Some suggestions that you should consider if you want this to be added to pip:

  • How many packages on PyPI supply wininst installers? The last time I looked, a lot of packages (that I was interested in) didn't provide wininst executables (for example, pywin32), or only provided them for older releases (for example, lxml). A query on the PyPI index would be interesting here.
  • What should the behaviour be where a project provides binaries for older versions, but not for the latest? Some projects provide wininst installers for pure-python packages, so saying "use the latest binary" might be wrong.
  • What if the user does have a compiler? Should pip ignore binaries? Probably yes for things that have no dependencies and can be built easily, but probably no if the project has build dependencies that are non-trivial to set up.
  • Numpy is an interesting example - the PyPI download is not the same as the "official" (superpack) binaries from the numpy home site. The official binaries have a more complex structure (3 subtly-different architecture-dependent versions, chosen at install time) which is still extractable by the unzip approach, but needs extra work to do so. If pip supports installing wininst installers from PyPI, people will end up using (presumably) suboptimal builds by default, which may not be a win overall.

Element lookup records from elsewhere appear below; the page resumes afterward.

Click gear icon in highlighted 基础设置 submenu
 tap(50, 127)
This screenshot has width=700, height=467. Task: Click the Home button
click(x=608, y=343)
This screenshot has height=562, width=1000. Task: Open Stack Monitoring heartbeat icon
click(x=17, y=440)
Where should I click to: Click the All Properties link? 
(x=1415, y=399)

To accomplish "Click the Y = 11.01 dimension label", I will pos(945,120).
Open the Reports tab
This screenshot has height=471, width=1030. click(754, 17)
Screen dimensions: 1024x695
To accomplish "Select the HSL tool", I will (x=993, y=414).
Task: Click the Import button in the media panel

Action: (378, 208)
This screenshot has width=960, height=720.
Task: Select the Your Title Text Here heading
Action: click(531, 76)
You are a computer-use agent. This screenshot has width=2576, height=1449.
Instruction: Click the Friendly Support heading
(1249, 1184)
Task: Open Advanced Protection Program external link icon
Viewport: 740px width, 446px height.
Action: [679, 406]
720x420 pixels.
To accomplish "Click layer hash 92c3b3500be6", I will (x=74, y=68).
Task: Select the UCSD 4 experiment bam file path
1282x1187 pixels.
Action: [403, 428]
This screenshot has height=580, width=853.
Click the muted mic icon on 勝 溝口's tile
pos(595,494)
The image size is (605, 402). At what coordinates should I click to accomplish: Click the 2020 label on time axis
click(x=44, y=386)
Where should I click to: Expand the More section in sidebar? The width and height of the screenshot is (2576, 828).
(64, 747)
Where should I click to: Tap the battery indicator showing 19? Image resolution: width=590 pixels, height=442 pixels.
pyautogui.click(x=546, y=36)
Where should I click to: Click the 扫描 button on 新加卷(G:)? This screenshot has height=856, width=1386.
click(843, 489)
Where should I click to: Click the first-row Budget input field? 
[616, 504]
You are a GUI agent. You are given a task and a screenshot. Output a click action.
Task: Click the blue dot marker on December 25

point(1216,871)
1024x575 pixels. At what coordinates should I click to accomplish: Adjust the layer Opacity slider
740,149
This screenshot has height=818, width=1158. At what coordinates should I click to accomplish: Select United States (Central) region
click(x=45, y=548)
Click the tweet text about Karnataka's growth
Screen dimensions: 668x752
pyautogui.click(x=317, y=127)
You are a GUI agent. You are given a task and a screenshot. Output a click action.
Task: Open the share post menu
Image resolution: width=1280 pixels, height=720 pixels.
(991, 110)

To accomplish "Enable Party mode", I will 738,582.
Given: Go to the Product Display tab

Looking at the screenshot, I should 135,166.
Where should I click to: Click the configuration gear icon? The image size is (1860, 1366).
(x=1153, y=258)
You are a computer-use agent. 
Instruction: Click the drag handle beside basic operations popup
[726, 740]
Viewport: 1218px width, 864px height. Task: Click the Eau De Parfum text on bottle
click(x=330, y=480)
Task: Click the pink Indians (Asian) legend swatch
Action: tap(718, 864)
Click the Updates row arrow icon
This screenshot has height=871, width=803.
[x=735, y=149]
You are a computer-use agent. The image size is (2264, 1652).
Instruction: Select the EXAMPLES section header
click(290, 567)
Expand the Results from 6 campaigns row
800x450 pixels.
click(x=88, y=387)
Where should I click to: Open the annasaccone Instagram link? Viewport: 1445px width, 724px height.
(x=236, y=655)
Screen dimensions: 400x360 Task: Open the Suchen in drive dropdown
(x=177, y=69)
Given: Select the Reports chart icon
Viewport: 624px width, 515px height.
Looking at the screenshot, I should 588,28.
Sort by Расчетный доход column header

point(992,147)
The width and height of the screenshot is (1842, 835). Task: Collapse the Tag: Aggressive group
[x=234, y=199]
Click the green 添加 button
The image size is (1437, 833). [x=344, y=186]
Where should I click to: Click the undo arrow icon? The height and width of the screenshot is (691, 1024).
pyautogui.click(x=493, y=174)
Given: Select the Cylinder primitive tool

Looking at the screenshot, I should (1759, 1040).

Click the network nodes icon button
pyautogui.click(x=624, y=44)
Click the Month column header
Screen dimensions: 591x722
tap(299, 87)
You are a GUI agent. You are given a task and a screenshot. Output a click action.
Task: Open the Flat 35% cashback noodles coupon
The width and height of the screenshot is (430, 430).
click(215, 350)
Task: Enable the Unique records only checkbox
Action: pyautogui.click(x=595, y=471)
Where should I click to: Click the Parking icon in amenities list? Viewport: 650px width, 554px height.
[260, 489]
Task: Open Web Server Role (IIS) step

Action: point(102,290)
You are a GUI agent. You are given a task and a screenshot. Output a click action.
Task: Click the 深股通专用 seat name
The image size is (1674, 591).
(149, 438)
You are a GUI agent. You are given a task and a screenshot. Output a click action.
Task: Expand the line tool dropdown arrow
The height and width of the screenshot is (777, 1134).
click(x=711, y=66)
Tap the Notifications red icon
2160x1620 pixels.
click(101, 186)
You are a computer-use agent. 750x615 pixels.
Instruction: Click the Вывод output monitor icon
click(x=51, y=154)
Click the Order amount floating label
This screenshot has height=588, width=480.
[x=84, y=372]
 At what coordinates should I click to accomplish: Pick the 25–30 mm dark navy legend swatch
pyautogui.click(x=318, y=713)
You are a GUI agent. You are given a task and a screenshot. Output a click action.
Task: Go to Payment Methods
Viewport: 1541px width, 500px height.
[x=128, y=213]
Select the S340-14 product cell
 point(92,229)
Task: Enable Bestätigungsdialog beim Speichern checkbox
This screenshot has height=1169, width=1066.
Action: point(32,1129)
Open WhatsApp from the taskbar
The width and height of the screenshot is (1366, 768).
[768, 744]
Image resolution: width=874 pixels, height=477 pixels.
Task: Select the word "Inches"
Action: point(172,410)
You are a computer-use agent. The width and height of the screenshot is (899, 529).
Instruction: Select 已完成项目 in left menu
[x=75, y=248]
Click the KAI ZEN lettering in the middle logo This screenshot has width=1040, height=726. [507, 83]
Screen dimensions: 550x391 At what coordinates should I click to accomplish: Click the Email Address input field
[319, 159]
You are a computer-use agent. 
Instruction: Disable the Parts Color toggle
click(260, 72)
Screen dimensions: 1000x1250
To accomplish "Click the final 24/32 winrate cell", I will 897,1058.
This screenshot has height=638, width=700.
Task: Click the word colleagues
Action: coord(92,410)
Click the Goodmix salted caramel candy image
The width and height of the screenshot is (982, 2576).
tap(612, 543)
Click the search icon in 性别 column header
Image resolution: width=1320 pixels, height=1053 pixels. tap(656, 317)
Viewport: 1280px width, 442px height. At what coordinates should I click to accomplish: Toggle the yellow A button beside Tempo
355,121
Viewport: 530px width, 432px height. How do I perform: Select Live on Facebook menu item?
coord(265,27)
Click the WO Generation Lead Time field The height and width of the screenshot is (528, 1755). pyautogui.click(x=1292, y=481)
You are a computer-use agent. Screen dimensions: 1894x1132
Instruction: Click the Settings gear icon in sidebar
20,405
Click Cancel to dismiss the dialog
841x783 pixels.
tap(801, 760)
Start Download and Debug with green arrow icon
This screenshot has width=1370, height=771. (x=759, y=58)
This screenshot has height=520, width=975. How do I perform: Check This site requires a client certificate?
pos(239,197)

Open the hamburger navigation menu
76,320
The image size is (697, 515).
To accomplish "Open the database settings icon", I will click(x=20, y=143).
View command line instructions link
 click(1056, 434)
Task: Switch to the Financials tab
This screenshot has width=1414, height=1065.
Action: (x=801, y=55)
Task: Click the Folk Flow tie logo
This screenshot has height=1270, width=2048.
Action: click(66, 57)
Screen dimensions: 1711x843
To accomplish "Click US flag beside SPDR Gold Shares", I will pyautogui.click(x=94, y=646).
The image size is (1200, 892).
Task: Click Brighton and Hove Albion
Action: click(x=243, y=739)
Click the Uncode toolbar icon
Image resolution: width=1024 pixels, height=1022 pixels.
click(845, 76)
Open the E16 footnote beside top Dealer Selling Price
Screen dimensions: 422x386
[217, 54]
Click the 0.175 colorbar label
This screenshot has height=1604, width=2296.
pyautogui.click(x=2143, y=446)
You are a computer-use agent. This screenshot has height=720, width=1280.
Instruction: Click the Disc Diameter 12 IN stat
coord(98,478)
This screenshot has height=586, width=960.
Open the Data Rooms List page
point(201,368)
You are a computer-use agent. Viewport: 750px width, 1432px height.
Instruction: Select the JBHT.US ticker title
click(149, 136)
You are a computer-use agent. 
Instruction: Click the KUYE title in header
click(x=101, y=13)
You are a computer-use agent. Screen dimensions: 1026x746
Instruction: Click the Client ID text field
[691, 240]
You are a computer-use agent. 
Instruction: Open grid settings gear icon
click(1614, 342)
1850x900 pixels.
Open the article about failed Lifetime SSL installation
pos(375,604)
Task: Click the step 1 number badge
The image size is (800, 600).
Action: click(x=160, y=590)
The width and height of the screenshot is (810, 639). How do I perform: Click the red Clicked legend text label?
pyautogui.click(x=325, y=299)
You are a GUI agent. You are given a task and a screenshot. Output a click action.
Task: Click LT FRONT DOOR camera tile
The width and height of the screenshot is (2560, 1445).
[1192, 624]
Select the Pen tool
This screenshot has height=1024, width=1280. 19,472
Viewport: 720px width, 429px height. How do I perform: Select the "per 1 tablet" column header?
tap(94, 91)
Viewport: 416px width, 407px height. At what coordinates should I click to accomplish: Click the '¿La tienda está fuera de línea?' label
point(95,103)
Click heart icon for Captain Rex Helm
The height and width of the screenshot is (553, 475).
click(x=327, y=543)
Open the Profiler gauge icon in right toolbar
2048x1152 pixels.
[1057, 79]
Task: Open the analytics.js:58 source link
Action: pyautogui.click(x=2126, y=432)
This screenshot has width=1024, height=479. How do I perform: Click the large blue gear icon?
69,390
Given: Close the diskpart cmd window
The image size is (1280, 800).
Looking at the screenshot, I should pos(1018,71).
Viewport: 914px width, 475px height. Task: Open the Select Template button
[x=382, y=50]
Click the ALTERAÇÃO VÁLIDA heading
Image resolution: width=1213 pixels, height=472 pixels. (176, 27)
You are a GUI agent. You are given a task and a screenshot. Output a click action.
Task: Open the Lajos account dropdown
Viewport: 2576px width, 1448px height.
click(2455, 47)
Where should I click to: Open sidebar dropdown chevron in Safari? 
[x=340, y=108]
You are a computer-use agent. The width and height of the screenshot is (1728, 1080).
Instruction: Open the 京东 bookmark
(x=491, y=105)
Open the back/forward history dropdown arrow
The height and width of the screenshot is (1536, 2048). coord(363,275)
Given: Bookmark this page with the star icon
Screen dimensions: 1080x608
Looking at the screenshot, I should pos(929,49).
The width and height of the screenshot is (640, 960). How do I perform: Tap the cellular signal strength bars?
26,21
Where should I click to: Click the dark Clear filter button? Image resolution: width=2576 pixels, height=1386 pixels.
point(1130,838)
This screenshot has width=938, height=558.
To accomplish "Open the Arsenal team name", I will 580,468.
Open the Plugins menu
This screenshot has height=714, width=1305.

It might be worth making your proof of concept into a standalone package that people can install. Publicise it and see how many people use it (I might well do so, for example). If it gets a lot of use, that would be a strong argument for inclusion in pip. And until that happens, the standalone utility may be enough for people who need the functionality.


I see what you mean, and that would argue for the use of a command flag. I will make a standalone package, and add the option to install from a local file. This opens up the use of Christoph Gohlke's files (or Numpy's superpack), with the added benefit of being installable in a virtualenv.

Python Packaging Authority member
pfmoore commented Jan 28, 2013

One problem with a command flag is that you may want different answers for different projects, all of which may get picked up in a dependency scan. Whether this is an issue depends on how complicated you get of course (were you planning on integrating this with dependency scanning?)


Yes, ideally; baby steps my friend...

Python Packaging Authority member

No; that does look like the best long term solution. I was hoping to offer some help to the scientific community now. I will pursue a standalone script for now, and leave the rest to you, @dholth. When the PEP is accepted, I will write a workflow that helps developers create Windows wheels using Wine, similar to this. Sound like a plan?

Python Packaging Authority member
pfmoore commented Jan 29, 2013

Right now, I use wheels as follows:

  • Install the wheel package (one-off requirement)
  • Use wheel convert on a wininst
  • Use wheel install on the resulting wheel file

No need for a patched pip or anything, if you don't want it.

The downsides for me are:
1. No automatic location and download of wininst files. This is not really a problem as nearly all of the wininst files I want are not hosted on PyPI anyway (they are usually from Christoph Gohlke's site)
2. No dependency tracking (not really an issue given (1)).

That may or may not be a helpful workflow for you. Going forward, documentation of now to create wheels (which need not be just for Windows, btw!) would be excellent. Building on Christoph's site, it would also be good to look at how to better integrate 3rd-party builds of projects into the pip/PyPI infrastructure. Maybe simply having a separate site that presents the PyPI API but offers to host 3rd-party builds would be suitable. (But I'm getting way off topic now...)


Imagine a web service that can build wheels for all platforms, allowing developers to run one command and spit out all of the necessary files to pypi. Imagine a cross-platform GUI for pip where you choose your environment from a dropdown (including virtualenv), and manage your packages, seamlessly pulling wheels from pypi. Oh the glory...

Python Packaging Authority member
dstufft commented Jan 30, 2014

I don't believe pip is going to be getting support for installing from wininsts. Since the time this ticket was active Wheel has been accepted and integrated into pip.